### [What you should do]
Swap every "icon" in the rows below for "button" and repeat the rows with nothing else changed.

### [Exercise inputs]
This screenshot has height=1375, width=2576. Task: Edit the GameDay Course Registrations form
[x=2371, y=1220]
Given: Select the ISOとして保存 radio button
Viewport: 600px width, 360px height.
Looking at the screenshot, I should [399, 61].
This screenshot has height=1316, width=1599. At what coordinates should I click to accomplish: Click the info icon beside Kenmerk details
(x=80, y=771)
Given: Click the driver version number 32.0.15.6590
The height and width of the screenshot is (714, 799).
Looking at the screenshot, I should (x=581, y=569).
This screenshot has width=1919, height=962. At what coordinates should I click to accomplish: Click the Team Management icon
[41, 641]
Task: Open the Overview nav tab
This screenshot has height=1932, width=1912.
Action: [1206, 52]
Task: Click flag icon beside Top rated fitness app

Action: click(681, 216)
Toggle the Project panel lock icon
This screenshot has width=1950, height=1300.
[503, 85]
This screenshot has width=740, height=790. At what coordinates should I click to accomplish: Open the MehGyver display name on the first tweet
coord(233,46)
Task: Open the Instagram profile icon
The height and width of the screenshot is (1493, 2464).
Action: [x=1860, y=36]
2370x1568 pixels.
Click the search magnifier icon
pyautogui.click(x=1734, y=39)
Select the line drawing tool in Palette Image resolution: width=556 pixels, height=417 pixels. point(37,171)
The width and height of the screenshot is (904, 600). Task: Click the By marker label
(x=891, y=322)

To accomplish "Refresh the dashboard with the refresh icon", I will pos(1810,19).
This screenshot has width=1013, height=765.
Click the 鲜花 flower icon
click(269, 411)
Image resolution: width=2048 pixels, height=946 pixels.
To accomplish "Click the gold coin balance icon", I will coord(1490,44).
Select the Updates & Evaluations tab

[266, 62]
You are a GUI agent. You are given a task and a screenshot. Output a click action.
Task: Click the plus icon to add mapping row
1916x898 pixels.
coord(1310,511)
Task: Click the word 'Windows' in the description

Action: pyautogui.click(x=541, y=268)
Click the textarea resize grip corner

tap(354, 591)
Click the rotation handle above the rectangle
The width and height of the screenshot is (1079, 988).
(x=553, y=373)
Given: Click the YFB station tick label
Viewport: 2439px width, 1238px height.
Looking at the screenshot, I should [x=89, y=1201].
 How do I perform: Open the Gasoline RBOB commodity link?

### [Response to this exercise]
This screenshot has height=1375, width=2576. Task: Edit the GameDay Course Registrations form
[x=2371, y=1220]
Given: Select the ISOとして保存 radio button
Viewport: 600px width, 360px height.
Looking at the screenshot, I should [399, 61].
This screenshot has height=1316, width=1599. At what coordinates should I click to accomplish: Click the info button beside Kenmerk details
(x=80, y=771)
Given: Click the driver version number 32.0.15.6590
The height and width of the screenshot is (714, 799).
Looking at the screenshot, I should (x=581, y=569).
This screenshot has width=1919, height=962. At what coordinates should I click to accomplish: Click the Team Management button
[41, 641]
Task: Open the Overview nav tab
This screenshot has height=1932, width=1912.
Action: [1206, 52]
Task: Click flag button beside Top rated fitness app

Action: click(681, 216)
Toggle the Project panel lock button
This screenshot has width=1950, height=1300.
[503, 85]
This screenshot has width=740, height=790. At what coordinates should I click to accomplish: Open the MehGyver display name on the first tweet
coord(233,46)
Task: Open the Instagram profile button
The height and width of the screenshot is (1493, 2464).
Action: [x=1860, y=36]
2370x1568 pixels.
Click the search magnifier button
pyautogui.click(x=1734, y=39)
Select the line drawing tool in Palette Image resolution: width=556 pixels, height=417 pixels. point(37,171)
The width and height of the screenshot is (904, 600). Task: Click the By marker label
(x=891, y=322)

To accomplish "Refresh the dashboard with the refresh button", I will pos(1810,19).
This screenshot has width=1013, height=765.
Click the 鲜花 flower button
click(269, 411)
Image resolution: width=2048 pixels, height=946 pixels.
To accomplish "Click the gold coin balance button", I will coord(1490,44).
Select the Updates & Evaluations tab

[266, 62]
You are a GUI agent. You are given a task and a screenshot. Output a click action.
Task: Click the plus button to add mapping row
1916x898 pixels.
coord(1310,511)
Task: Click the word 'Windows' in the description

Action: pyautogui.click(x=541, y=268)
Click the textarea resize grip corner

tap(354, 591)
Click the rotation handle above the rectangle
The width and height of the screenshot is (1079, 988).
(x=553, y=373)
Given: Click the YFB station tick label
Viewport: 2439px width, 1238px height.
Looking at the screenshot, I should [x=89, y=1201].
 How do I perform: Open the Gasoline RBOB commodity link?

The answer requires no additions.